The Amazing $5k Terabyte Array
An anonymous reader writes: "Running out of space on your local disk? How about a Terabyte array for only a few thousand dollars. This article at KCGeek.com shows how to put together 1000 Gigs of hard drive space for the cost of a few desktop computers."
I could rip my entire anime collection for instant access! Rip all my
CDs and still have .9 Terabytes left! Maybe Mirror Usenet! I guess
the simple truth is that now that 100 gig drives are a couple hundred
bucks, we now have the ability to store anything we reasonably could
need (unless you define "Reasonable" as "I need to store DNA Sequences").
yeah , with 160 gig ATA drives out now,
you can do it with 6 drives vs. 10 drives,
and alot of motherboards come with onboard
RAID, and if you use software RAID via
win2k or Volume manager type app for Linux
it would rock .
Cheap too, at $260 per drive per pricewatch .
Peace out...
Actually a DNA sequence is only about 3GB for a human - you're anime DVDs might take more space, at least until you compress them. Then again, DNA should be fairly trivial to compress highly. Let Z = CA, Y = TG, .....

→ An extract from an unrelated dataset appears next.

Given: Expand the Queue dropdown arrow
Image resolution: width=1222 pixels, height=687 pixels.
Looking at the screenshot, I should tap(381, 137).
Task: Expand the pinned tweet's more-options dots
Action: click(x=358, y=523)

"Computer Science is no more about computers than astronomy is about telescopes."
-E. W. Dijkstra
A terabyte isn't any thing special. But it's cool to see someone doing it. I was bored once one night. For a mere 36K you could, assuming you already own a Thunder K7 w/ the on-board SCSI pluss needed components, put together your self some really big storage. Using those 181GB Seagate SCSI drives.
;p
U160 and all of it churning at 10,000RPM. For a grand total of a few GB short of 5.5 Terabytes.
But assuming you can affoard Thirty 1200$ drives you should be able to spring for a nice U160 SCSI RAID Card with an external connector
I couldn't even find a case with enough room for 30 hd's.... and I don't want to even think about cooling.
But I wont have to worry about that. I can't even affoard a 9gb scsi drive at this point.
Computational Madness in a round package.
I've been using these for a long time (6200 dual-port in hardware-mirror, up to the 8-port cards for large disk configs), and they're very fast and reliable. Cheap, too.
$500 for an 8-port 64-bit RAID controller, looking to the host like a single scsi device per logical volume, seems like the best deal available. Along with a motherboard with sufficient slots for gig-e and these cards (easy to get 4 64-bit slots...maybe you can get more with 3-4 buses), and a 4U rackmount case with 16 drive bays, and you can have 4U of rackmount storage for $5k, too.
I've been using setups like this for clients, as well as for private file storage (divx, mp3, backups, etc.), and know of people using them for USENET news servers (one of the most demanding unix apps for reasonably priced hardware).
It goes without saying you want a journaled file system or softupdates when you have disks this size, and ideally keep them mounted read-only, and divided into smaller partitions, whenever possible. e2fsck on a 300GB partition with hundred of open files is painful.
I'm sure some poor fool will do something like this, fill it up with data, then have ONE hard drive go bad, making everything practically useless.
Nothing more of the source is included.